TASK MATERIAL:
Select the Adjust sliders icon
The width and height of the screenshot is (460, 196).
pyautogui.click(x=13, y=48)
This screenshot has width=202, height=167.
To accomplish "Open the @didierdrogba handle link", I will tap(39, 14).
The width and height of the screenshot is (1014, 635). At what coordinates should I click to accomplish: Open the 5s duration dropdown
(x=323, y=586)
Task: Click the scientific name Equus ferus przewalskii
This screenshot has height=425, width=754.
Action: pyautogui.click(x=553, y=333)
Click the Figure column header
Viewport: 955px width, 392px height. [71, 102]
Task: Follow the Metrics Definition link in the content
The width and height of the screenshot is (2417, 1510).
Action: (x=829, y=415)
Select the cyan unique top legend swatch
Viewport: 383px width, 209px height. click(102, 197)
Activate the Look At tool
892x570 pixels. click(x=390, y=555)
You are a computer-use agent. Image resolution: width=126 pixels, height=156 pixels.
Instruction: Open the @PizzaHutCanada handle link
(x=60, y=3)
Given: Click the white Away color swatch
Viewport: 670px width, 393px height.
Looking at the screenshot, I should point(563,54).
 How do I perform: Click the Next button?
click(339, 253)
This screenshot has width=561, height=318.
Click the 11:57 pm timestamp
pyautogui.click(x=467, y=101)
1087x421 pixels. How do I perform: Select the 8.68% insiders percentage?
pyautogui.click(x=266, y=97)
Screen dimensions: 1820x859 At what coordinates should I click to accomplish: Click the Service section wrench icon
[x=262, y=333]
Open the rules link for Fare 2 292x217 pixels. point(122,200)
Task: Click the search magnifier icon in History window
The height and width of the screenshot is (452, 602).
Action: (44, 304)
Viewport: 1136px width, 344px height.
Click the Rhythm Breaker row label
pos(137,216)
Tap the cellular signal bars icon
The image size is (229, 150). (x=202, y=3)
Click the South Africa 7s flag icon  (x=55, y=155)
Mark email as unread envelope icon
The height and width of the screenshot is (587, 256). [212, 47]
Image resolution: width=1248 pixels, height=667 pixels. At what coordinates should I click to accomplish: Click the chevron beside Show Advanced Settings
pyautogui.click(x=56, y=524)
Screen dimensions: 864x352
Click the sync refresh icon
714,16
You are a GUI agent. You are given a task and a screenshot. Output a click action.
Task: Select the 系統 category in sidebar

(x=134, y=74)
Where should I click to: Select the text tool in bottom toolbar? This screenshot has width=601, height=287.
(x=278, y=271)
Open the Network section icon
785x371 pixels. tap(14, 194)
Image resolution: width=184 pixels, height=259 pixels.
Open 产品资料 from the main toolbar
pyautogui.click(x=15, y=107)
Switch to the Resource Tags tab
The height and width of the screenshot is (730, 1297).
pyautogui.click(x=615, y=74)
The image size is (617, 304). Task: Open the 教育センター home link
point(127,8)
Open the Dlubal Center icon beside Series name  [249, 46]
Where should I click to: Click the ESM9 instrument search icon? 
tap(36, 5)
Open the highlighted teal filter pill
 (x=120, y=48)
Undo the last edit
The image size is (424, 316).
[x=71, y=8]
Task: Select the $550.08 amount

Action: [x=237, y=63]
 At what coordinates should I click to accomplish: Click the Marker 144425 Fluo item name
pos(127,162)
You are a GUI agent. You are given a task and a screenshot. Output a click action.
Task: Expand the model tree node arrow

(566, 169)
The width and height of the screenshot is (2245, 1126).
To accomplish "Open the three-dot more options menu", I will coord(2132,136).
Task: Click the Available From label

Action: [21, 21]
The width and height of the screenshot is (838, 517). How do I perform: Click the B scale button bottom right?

PROMPT: Copy all the records above word for word, leaving nothing out.

RESULT OF THIS EXERCISE:
Select the Adjust sliders icon
The width and height of the screenshot is (460, 196).
pyautogui.click(x=13, y=48)
This screenshot has width=202, height=167.
To accomplish "Open the @didierdrogba handle link", I will tap(39, 14).
The width and height of the screenshot is (1014, 635). At what coordinates should I click to accomplish: Open the 5s duration dropdown
(x=323, y=586)
Task: Click the scientific name Equus ferus przewalskii
This screenshot has height=425, width=754.
Action: pyautogui.click(x=553, y=333)
Click the Figure column header
Viewport: 955px width, 392px height. [71, 102]
Task: Follow the Metrics Definition link in the content
The width and height of the screenshot is (2417, 1510).
Action: (x=829, y=415)
Select the cyan unique top legend swatch
Viewport: 383px width, 209px height. click(102, 197)
Activate the Look At tool
892x570 pixels. click(x=390, y=555)
You are a computer-use agent. Image resolution: width=126 pixels, height=156 pixels.
Instruction: Open the @PizzaHutCanada handle link
(x=60, y=3)
Given: Click the white Away color swatch
Viewport: 670px width, 393px height.
Looking at the screenshot, I should point(563,54).
 How do I perform: Click the Next button?
click(339, 253)
This screenshot has width=561, height=318.
Click the 11:57 pm timestamp
pyautogui.click(x=467, y=101)
1087x421 pixels. How do I perform: Select the 8.68% insiders percentage?
pyautogui.click(x=266, y=97)
Screen dimensions: 1820x859 At what coordinates should I click to accomplish: Click the Service section wrench icon
[x=262, y=333]
Open the rules link for Fare 2 292x217 pixels. point(122,200)
Task: Click the search magnifier icon in History window
The height and width of the screenshot is (452, 602).
Action: (44, 304)
Viewport: 1136px width, 344px height.
Click the Rhythm Breaker row label
pos(137,216)
Tap the cellular signal bars icon
The image size is (229, 150). (x=202, y=3)
Click the South Africa 7s flag icon  (x=55, y=155)
Mark email as unread envelope icon
The height and width of the screenshot is (587, 256). [212, 47]
Image resolution: width=1248 pixels, height=667 pixels. At what coordinates should I click to accomplish: Click the chevron beside Show Advanced Settings
pyautogui.click(x=56, y=524)
Screen dimensions: 864x352
Click the sync refresh icon
714,16
You are a GUI agent. You are given a task and a screenshot. Output a click action.
Task: Select the 系統 category in sidebar

(x=134, y=74)
Where should I click to: Select the text tool in bottom toolbar? This screenshot has width=601, height=287.
(x=278, y=271)
Open the Network section icon
785x371 pixels. tap(14, 194)
Image resolution: width=184 pixels, height=259 pixels.
Open 产品资料 from the main toolbar
pyautogui.click(x=15, y=107)
Switch to the Resource Tags tab
The height and width of the screenshot is (730, 1297).
pyautogui.click(x=615, y=74)
The image size is (617, 304). Task: Open the 教育センター home link
point(127,8)
Open the Dlubal Center icon beside Series name  [249, 46]
Where should I click to: Click the ESM9 instrument search icon? 
tap(36, 5)
Open the highlighted teal filter pill
 (x=120, y=48)
Undo the last edit
The image size is (424, 316).
[x=71, y=8]
Task: Select the $550.08 amount

Action: [x=237, y=63]
 At what coordinates should I click to accomplish: Click the Marker 144425 Fluo item name
pos(127,162)
You are a GUI agent. You are given a task and a screenshot. Output a click action.
Task: Expand the model tree node arrow

(566, 169)
The width and height of the screenshot is (2245, 1126).
To accomplish "Open the three-dot more options menu", I will coord(2132,136).
Task: Click the Available From label

Action: [21, 21]
The width and height of the screenshot is (838, 517). How do I perform: Click the B scale button bottom right?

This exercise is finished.